## Start TEXT PROVIDED
The program will ask which procno will be used, and warn that it will be overwritten. It is convenient to make this another procno of the experimental data, so that experiment and simulation can be compared easily using dual display. MEX/MEXICO will then do the calculations as specified in the mechanism file, and prompt for a command. The possible commands are as follows.
The program will first print out a condition number, indicative of the numerical stability of the solution. So far the numbers seem occasionally alarmingly high (10e6), but the resulting spectra are still accurate. Then the program prints the line numbers, their frequency, width and the real and imaginary parts of the intensity. The last two numbers define the intensity and the phase of the line. In the calculation of the lineshape itself, only those transitions above a certain threshold are included.
Once the mechanism file has been opened and read, the program does a detailed balance calculation. This means that it calculates what the equilibrium values should be, based on the exchange mechanism entered. This is compared to the observed equilibrium values. This is merely for reference purposes, as a check on the mechanism, and the calculated values are not used in the rest of the program. The format of the mechanism file follows that from McClung's SIFIT program (9), and allows a complicated mechanism to be described by a single rate. For instance, a three-fold rotation has three processes (A->B, B->C, C->A), but is described by a single rate. The actual rate for a single step is the rate entered first times the element of the exchange matrix. For equally populated sites, the elements are usually all 1, so this does not matter. However, for unequal populations, say 10:1, this is an important factor. In this case, the rate from minor to major site is 10 times the rate from the major to the minor, so it is important to distinguish these two cases. The mechanism file has the following format. The # indicates places where comments (which will be ignored by the program) make be used.
#
1st line: Title (<80 characters)
#
2nd line: Full filename of the XWINNMR data file. It should
go as far as the expno directory, and then the
program will overwrite one of the procno files.
#
3rd line: Number of sites and number of rate processes (both
integers). Because all the memory allocation is
dynamic, there is no restriction on the number of
sites. The maximum number of rate processes is
defined by the constant MAXEX in the program. At
the moment, this is set to 5, but this is
arbitrary and can be changed.
#
4th line: Frequencies (in Hz) of each site in the spin
system. Frequencies are referenced to the offset
of the experimental spectrum, so using the
frequencies as read off with the cursor should be
correct. Remember there is no scalar coupling!
#
5th line: 1/T2 for each site, in s-1.
## End TEXT PROVIDED
= REQUIRED TASK 1 =
In the text on the MEX/MEXICO mechanism file, what value is the constant MAXEX currently set to?
## Start ENTRIES SUPPLIED
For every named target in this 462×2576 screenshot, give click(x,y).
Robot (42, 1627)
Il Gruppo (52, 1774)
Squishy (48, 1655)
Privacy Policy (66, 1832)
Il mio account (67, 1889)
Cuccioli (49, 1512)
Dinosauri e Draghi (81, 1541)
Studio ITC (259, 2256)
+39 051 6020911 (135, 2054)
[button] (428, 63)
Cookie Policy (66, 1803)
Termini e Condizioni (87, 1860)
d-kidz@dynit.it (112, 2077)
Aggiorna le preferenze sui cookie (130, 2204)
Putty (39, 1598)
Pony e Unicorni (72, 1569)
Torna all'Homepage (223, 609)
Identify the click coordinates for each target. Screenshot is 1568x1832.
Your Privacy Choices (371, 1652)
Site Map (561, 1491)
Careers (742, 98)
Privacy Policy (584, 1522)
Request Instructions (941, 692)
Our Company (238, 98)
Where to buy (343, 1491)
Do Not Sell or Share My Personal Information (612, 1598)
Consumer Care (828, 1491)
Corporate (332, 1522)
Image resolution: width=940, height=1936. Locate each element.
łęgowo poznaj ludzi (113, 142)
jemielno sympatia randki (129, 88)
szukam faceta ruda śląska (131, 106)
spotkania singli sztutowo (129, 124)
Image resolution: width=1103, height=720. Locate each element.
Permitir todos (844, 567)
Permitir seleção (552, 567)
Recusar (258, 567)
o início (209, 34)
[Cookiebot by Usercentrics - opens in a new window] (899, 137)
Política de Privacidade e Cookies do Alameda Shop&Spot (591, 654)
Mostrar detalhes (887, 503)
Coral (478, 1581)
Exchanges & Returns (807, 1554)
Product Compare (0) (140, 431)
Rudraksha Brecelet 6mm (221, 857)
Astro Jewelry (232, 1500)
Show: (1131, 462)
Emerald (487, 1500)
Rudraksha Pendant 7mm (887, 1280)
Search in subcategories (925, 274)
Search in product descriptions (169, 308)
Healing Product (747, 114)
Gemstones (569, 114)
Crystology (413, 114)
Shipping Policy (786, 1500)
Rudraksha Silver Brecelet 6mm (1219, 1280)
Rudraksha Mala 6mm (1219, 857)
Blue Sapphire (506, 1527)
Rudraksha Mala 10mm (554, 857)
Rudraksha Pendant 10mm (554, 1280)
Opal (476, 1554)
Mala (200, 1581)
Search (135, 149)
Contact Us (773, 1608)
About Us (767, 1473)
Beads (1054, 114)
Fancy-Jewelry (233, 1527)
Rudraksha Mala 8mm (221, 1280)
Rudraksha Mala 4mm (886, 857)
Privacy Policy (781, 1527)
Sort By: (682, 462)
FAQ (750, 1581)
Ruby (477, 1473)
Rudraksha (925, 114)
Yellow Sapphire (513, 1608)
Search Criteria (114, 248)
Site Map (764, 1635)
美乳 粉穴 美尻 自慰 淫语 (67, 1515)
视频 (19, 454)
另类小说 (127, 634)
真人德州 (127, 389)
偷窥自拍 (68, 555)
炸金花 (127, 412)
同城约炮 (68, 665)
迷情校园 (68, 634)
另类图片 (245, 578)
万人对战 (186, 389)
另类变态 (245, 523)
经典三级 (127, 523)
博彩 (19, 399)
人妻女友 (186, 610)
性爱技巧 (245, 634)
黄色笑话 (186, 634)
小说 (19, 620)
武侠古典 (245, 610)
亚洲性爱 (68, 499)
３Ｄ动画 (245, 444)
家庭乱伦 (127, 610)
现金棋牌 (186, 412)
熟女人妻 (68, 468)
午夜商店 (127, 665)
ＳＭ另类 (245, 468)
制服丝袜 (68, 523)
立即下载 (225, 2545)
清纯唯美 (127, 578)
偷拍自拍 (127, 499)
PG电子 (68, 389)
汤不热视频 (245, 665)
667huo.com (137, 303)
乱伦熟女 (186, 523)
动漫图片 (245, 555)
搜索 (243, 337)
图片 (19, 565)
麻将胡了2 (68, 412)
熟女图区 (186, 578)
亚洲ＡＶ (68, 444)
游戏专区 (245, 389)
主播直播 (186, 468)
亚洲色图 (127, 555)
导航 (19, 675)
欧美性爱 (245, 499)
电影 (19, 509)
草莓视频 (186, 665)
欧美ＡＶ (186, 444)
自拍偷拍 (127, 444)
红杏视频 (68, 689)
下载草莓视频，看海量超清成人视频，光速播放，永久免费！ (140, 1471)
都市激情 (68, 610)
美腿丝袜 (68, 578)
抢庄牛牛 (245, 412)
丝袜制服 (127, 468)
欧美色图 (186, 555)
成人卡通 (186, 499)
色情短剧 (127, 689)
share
## End ENTRIES SUPPLIED
= REQUIRED TASK 2 =
Reproduce the listing from the line containing "Astro Jewelry (232, 1500)" up to and including the line containing "PG电子 (68, 389)", adding 10 to each x and y coordinate in the answers.

= FULL ANSWER 1 =
5

= FULL ANSWER 2 =
Astro Jewelry (242, 1510)
Show: (1141, 472)
Emerald (497, 1510)
Rudraksha Pendant 7mm (897, 1290)
Search in subcategories (935, 284)
Search in product descriptions (179, 318)
Healing Product (757, 124)
Gemstones (579, 124)
Crystology (423, 124)
Shipping Policy (796, 1510)
Rudraksha Silver Brecelet 6mm (1229, 1290)
Rudraksha Mala 6mm (1229, 867)
Blue Sapphire (516, 1537)
Rudraksha Mala 10mm (564, 867)
Rudraksha Pendant 10mm (564, 1290)
Opal (486, 1564)
Mala (210, 1591)
Search (145, 159)
Contact Us (783, 1618)
About Us (777, 1483)
Beads (1064, 124)
Fancy-Jewelry (243, 1537)
Rudraksha Mala 8mm (231, 1290)
Rudraksha Mala 4mm (896, 867)
Privacy Policy (791, 1537)
Sort By: (692, 472)
FAQ (760, 1591)
Ruby (487, 1483)
Rudraksha (935, 124)
Yellow Sapphire (523, 1618)
Search Criteria (124, 258)
Site Map (774, 1645)
美乳 粉穴 美尻 自慰 淫语 (77, 1525)
视频 (29, 464)
另类小说 (137, 644)
真人德州 (137, 399)
偷窥自拍 (78, 565)
炸金花 (137, 422)
同城约炮 (78, 675)
迷情校园 (78, 644)
另类图片 (255, 588)
万人对战 (196, 399)
另类变态 (255, 533)
经典三级 (137, 533)
博彩 (29, 409)
人妻女友 (196, 620)
性爱技巧 (255, 644)
黄色笑话 (196, 644)
小说 (29, 630)
武侠古典 (255, 620)
亚洲性爱 (78, 509)
３Ｄ动画 (255, 454)
家庭乱伦 (137, 620)
现金棋牌 (196, 422)
熟女人妻 (78, 478)
午夜商店 (137, 675)
ＳＭ另类 (255, 478)
制服丝袜 (78, 533)
立即下载 (235, 2555)
清纯唯美 (137, 588)
偷拍自拍 (137, 509)
PG电子 (78, 399)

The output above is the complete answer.